**BRIEF A:** Repeat the portion of the rows that begins with the line containing "The width and height of the screenshot is (2576, 1400)." and continues through the final row, keeping both ends, with nothing altered.

::: DOCUMENT

OPTIMADE icon indicating copy to clipboard operation
OPTIMADE copied to clipboard

Overly strict `chemical_formula_anonymous`

Open shyamd opened this issue 3 years ago • 4 comments

It seems we have an ordering requirement for the anonymized chemical formula, that shouldn't be necessary for the actual search: the elements are instead first ordered by their chemical proportion number https://github.com/Materials-Consortia/OPTIMADE/blob/master/optimade.rst#chemical-formula-anonymous

A2BC == ABC2 == AB2C when performing an anonymized search. Is this something we can relax?

shyamd avatar Oct 08 '20 14:10 shyamd

Current ordering requirement seems to be in place to make the life easier both for servers and clients:

  • for servers: chemical_formula_hill can now be stored as a simple string in the backend, and searches for this property translate to straightforward string matching. If we were to relax the ordering requirement, this would become more difficult.
  • for clients: if a server is free to return any of total 56 variants for A3B2CDEFGH, client will have to parse and canonicalize the field on its own.

merkys avatar Oct 09 '20 06:10 merkys

I can understand for chemical_formula_hill since it has a defined structure and order. For anonymous and other less defined chemical formula fields, this could be problematic.

shyamd avatar Oct 13 '20 14:10 shyamd

As long as chemical_formula_anonymous is specified as a string, queries on it need to (at least IMO) follow string comparison semantics and cannot allow, e.g., "A2BC" == "ABC2".

We have discussed an alternative data type for chemical formulas to allow "chemical formula semantics comparison", but never really agreed on how that would be represented or exactly what it means. I notice that even with that in place, the "anonymous formula comparison semantics" are probably not the same.

The problem with allowing many different comparison semantics for different types of data is that every specific semantic adds quite a bit of load to the server-side implementations.

rartino avatar Jun 07 '21 13:06 rartino

I agree with @rartino, and would prefer not to have to support internal semantics in queries on string-valued properties.

merkys avatar Jun 07 '21 14:06 merkys

I think this can be closed as there was general consensus that canonicalizing on our particular anonymous formula format adds a lot of value in terms of search without much implementation overhead.

ml-evs avatar Mar 25 '24 13:03 ml-evs

::::::

**BRIEF B:** Using the issue thread, explain why one participant objected to allowing many different comparison semantics for different types of data.

::: INFORMATION PROVIDED

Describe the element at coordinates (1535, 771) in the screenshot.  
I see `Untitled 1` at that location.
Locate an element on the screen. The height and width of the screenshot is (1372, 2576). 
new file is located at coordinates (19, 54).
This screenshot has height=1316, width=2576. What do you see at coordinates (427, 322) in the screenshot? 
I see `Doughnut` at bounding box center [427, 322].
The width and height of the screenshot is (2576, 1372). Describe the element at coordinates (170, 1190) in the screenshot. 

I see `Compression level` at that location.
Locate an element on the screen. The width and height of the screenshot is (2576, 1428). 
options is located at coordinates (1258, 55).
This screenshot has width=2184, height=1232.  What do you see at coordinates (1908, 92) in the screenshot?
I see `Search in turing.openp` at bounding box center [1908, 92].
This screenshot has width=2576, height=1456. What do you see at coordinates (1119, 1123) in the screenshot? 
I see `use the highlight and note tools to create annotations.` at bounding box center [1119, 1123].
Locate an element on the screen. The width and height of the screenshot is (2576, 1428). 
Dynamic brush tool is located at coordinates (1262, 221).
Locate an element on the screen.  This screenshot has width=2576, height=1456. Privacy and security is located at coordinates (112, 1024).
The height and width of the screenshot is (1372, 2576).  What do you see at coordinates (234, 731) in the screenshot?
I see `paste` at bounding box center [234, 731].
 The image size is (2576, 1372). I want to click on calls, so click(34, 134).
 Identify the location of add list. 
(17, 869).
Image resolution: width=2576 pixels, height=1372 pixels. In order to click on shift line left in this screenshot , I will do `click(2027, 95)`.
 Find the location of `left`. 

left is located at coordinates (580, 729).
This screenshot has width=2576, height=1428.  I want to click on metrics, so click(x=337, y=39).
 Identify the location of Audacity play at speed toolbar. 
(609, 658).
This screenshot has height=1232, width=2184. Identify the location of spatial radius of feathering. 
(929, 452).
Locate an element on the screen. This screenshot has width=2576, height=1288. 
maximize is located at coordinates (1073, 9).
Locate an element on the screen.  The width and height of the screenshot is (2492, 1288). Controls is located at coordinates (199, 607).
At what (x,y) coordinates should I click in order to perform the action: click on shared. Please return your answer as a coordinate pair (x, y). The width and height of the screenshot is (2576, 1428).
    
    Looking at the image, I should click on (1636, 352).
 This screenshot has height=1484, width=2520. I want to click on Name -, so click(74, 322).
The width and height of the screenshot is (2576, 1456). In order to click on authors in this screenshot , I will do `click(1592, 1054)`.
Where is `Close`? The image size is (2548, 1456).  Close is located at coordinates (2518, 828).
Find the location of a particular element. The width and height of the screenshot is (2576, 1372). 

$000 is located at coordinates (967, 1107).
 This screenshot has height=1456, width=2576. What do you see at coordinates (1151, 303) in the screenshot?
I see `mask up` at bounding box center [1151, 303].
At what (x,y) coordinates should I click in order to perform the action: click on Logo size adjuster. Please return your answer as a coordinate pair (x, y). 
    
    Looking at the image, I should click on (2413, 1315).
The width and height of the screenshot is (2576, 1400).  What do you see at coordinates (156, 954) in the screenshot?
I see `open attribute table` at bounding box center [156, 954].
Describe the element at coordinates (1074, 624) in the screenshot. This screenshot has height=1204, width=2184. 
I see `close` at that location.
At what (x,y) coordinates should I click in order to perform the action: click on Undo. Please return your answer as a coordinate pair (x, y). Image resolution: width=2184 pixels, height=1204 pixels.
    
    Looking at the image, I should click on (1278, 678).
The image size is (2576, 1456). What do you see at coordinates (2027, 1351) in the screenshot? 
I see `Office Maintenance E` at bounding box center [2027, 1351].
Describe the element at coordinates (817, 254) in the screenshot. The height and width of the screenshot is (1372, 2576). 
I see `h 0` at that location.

::::::

**TASK RESULT A:**
The width and height of the screenshot is (2576, 1400).  What do you see at coordinates (156, 954) in the screenshot?
I see `open attribute table` at bounding box center [156, 954].
Describe the element at coordinates (1074, 624) in the screenshot. This screenshot has height=1204, width=2184. 
I see `close` at that location.
At what (x,y) coordinates should I click in order to perform the action: click on Undo. Please return your answer as a coordinate pair (x, y). Image resolution: width=2184 pixels, height=1204 pixels.
    
    Looking at the image, I should click on (1278, 678).
The image size is (2576, 1456). What do you see at coordinates (2027, 1351) in the screenshot? 
I see `Office Maintenance E` at bounding box center [2027, 1351].
Describe the element at coordinates (817, 254) in the screenshot. The height and width of the screenshot is (1372, 2576). 
I see `h 0` at that location.

**TASK RESULT B:** The participant objected because every specific comparison semantic adds considerable load to the server-side implementations.